Alfonso Durazo (aprendió con rapidez de correcaminos  la conformación del nuevo sistema

de codificación y logró “venderle” al nuevo mandatario un gadget simbólico llamado

‘Colosio’, ahora parte de los nuevos héroes posmodernos junto a  Madero, Vasconcelos,

Campa, Gómez Morín, Heberto Castillo, LombardoToledano, Castillo Peraza et alt.),

Florencio Salazar  (otro cronopio que logró sintonizar, a tiempo, las nuevas señales),

Alfonso Caso Aguilar (recibió toda la  “luz”desde la Compañía de Luz y Fuerza del Centro

para ser ratificado), Alfredo Elías Ayub (decodificó, en forma magistral, las intenciones

‘desregulatorias’ y privatizadoras  anunciadas por Fox desde meses atrás para quedarse en

su mismo despacho de la CFE), Victor Lichtinger (se coló en forma impredecible), Reyes

Tamez Guerra (otro ‘bendecido’ por la suerte, con escasos méritos propios,  quien hizo un

‘doble juego’), Francisco Gil Díaz (sus méritos: ser un Robespierre fiscal, ad hoc para las

intenciones pragmatistas imperantes en Foxilandia),  José Sarukhán (representante de una

Semiótica híbrida que puede funcionar en el nuevo reino del simulacro total) y Juan José

Bremer (otro pragmatista con amplias tablas y con suficiente background como para no

desarmonizar en la logósfera semiopragmática de Foxilandia). ¡Y párele de contar, aunque

ya se percibe, en este juego de contradicciones, que son más los priístas reclutados que los

propios panistas que aún no logran entender la flamante semiósfera articulada bajo sistemas

de significación de connotadores platónicos y relativistas ¡cuestión de que lean, entrelíneas,

las obras cumbres de Lewis Carroll donde están latentes todas las respuestas: “Alicia en el

País de las Maravillas”, “Alicia a través del espejo” y “La caza del Snark”. ¿Será mucho

pedir?. Aunque también se recomienda la lectura del Ulises (sic) y del Finegans Wake de

Joyce para asimilar, a plenitud, las nuevas reglas del juego imperantes en Foxilandia donde

el ser y el no ser dejan de ser matería de cuestiones tautológicas y definitorias, como lo

sugeriría el Principe Hamlet atrapado en la ‘cuadrícula’ kantiana de la razón pura.
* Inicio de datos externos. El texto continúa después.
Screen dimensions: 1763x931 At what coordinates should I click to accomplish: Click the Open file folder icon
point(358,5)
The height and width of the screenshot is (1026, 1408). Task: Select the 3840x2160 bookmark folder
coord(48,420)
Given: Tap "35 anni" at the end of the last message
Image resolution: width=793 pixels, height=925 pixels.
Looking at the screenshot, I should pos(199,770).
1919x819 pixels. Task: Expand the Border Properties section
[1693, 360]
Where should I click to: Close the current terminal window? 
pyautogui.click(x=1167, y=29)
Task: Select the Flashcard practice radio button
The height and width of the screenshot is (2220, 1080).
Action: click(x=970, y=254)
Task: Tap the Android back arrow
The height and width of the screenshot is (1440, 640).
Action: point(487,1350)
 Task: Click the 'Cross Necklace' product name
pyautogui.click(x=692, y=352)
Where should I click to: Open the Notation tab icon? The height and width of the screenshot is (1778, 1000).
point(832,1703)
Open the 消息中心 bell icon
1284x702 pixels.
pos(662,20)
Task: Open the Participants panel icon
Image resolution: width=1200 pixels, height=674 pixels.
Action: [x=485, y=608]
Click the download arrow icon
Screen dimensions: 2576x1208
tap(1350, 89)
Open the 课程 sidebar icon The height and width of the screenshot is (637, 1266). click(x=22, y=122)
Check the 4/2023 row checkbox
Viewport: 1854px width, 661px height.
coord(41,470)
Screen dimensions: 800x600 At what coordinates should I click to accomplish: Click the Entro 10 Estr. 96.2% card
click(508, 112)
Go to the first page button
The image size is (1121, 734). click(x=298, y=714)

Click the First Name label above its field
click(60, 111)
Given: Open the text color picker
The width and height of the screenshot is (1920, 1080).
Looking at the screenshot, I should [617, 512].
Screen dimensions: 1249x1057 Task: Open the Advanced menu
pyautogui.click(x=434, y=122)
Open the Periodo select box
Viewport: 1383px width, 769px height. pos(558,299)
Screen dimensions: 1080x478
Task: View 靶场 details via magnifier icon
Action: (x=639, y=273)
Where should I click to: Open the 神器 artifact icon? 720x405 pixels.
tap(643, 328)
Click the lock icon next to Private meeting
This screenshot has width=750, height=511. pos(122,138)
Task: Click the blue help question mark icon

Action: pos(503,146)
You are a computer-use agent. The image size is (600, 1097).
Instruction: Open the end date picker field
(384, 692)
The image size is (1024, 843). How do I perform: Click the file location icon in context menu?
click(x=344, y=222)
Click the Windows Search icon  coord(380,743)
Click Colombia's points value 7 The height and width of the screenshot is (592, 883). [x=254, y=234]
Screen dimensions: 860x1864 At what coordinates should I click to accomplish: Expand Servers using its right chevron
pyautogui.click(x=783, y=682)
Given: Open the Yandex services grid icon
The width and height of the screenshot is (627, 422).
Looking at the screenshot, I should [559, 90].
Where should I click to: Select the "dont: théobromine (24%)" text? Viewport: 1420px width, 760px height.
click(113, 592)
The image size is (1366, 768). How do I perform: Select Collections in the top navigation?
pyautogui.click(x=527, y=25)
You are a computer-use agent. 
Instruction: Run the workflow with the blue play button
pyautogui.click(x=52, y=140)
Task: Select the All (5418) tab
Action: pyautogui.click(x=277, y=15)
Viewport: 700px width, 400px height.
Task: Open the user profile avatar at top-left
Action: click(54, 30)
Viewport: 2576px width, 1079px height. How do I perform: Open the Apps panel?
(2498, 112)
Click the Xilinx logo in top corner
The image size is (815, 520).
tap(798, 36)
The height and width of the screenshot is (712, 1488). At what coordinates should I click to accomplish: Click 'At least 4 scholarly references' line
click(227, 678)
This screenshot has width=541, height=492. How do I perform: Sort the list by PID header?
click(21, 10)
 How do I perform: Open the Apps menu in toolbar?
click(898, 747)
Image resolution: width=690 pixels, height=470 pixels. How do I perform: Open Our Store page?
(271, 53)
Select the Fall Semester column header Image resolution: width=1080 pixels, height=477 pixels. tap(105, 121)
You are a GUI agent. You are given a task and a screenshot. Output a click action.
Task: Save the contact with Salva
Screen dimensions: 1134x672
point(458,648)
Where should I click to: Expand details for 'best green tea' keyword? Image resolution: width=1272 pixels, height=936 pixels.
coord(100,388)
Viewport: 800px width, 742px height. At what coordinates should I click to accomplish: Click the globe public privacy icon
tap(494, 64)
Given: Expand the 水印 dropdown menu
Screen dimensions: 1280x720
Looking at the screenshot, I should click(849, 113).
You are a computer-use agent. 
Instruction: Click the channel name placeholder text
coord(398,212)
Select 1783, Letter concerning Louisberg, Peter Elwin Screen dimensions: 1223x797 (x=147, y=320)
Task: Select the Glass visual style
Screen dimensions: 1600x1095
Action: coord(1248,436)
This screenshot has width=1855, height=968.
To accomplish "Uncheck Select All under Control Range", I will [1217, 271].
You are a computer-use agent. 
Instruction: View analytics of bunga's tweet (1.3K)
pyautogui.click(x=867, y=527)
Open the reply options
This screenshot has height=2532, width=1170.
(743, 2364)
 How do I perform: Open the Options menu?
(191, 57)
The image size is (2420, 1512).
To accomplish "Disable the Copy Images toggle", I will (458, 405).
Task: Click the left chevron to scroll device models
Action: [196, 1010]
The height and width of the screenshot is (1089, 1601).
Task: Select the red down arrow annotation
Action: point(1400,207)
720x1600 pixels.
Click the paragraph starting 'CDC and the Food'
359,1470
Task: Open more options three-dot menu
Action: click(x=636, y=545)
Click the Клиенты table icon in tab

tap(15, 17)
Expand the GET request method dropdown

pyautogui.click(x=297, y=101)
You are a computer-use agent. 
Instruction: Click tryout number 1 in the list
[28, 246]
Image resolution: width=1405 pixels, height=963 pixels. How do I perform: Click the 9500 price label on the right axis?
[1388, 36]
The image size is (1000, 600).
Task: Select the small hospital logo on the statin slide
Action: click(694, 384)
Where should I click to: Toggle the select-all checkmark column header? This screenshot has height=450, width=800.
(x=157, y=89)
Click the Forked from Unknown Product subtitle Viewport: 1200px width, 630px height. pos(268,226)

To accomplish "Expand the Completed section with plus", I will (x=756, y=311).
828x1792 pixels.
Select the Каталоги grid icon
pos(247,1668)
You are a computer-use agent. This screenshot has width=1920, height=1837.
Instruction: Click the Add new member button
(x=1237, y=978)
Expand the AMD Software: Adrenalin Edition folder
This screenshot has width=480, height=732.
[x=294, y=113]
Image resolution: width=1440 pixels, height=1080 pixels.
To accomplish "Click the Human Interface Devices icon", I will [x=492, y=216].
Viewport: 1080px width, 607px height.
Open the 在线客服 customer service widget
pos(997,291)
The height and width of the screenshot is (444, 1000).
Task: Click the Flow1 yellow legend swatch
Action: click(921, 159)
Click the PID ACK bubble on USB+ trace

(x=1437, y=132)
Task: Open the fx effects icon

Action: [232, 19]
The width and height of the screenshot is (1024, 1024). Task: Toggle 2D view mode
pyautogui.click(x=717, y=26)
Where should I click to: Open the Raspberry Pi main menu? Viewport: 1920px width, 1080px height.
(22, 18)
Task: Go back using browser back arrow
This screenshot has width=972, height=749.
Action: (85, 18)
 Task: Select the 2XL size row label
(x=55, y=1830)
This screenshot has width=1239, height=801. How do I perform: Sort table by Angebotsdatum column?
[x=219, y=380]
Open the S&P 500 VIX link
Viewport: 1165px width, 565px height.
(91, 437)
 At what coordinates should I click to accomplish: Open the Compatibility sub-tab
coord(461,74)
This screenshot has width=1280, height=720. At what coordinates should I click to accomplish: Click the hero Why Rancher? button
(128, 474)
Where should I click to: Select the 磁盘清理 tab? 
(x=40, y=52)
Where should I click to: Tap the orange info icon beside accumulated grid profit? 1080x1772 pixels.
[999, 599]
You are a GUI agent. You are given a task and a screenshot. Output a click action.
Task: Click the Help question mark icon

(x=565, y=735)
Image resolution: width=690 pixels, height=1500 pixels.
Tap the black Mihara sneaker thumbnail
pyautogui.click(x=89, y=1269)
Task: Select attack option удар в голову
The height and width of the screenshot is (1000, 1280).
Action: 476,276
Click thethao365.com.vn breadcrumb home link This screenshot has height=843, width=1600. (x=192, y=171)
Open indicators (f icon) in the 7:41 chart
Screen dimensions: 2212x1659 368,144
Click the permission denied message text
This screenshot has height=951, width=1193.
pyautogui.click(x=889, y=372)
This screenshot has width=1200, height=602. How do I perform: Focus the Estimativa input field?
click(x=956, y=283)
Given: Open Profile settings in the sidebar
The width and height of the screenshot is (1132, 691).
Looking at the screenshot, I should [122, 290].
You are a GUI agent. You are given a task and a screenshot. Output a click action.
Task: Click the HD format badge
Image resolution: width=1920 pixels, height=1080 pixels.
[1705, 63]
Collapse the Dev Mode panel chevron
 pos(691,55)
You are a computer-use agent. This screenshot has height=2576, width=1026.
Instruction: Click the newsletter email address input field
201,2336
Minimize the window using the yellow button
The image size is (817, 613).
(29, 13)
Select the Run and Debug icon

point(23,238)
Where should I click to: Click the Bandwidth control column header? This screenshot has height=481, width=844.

    En fin, démosle la bienvenida al nuevo México del y del no recurriendo al cuadrado

semiótica de A:J:Greimas donde oposiciones, contradicciones y conciliaciones semánticas

pueden convivir armónicamente...con una amplia dosis de imaginación y creatividad como

lo recomendaría Edward de Bono. Así que, ¡Feliz Tercer Milenio, foxilandeses!